The beauty of Baeumler’s work strategically eases viewers into these questions. Aesthetic beauty here is not self-serving but, instead, a means to connect aesthetic value with concerns of ethical and conceptual poignancy. Thus these paintings serve as a way to imagine an artistic practice that is not narrowly confined to what happens in the studio but extends outward to encompass the artist as a socially engaged, politically aware, and creatively responsible citizen. In the information about Baeumler that Gallery Co makes available to visitors, the artist’s involvement with community organizations, a nature sanctuary and a local park are specifically mentioned. Artistic practice here is understood as a far-reaching and profound involvement that is not content with merely showing us beauty to wonder at but an ephemeral beauty whose subject could only benefit from more active wondering about.
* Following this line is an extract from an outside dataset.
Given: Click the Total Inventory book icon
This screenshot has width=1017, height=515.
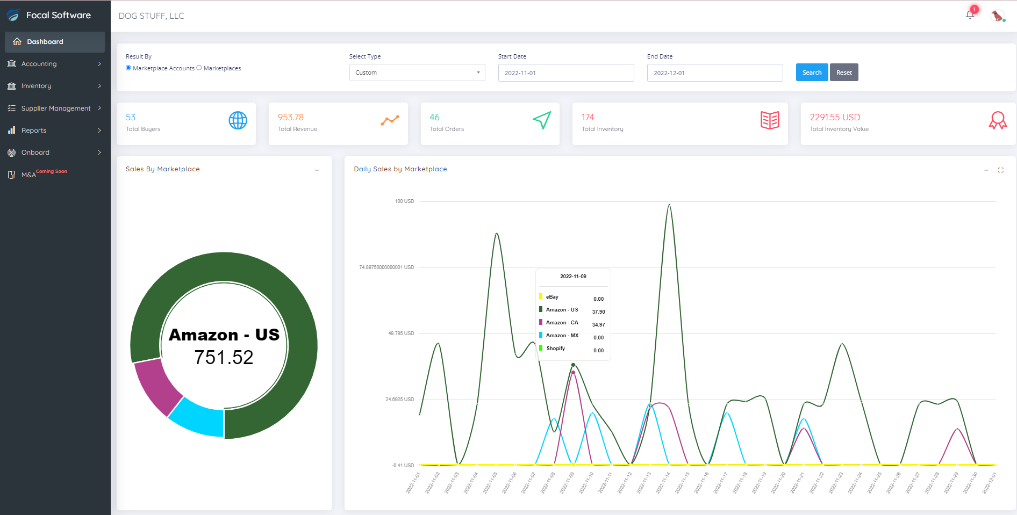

To end on a speculative note, maybe we need to wonder first—at the awe-inspiring places that have made this art possible—and then proceed to wonder, quite actively, what we can do to keep them and their mysterious creatures alive. But naked wonder alone may be an ambivalent indulgence these days. Perhaps it goes without saying that looking at art, even if it is as stunning as in this show, is different from looking at nature. One cannot substitute for the other. It would be a terrible loss if, one day, these imaginary journeys into nature were all that was left to us.
What: Naked Wonder: Work by Christine Baeumler, Mark Dion, and Eleanor McGough
Where: Gallery Co. in the Wyman Building, Minneapolis, MN
When: The exhibit runs through January 4, 2008
Tickets: FREE and open to the public, Monday-Friday from 10 am-5 pm.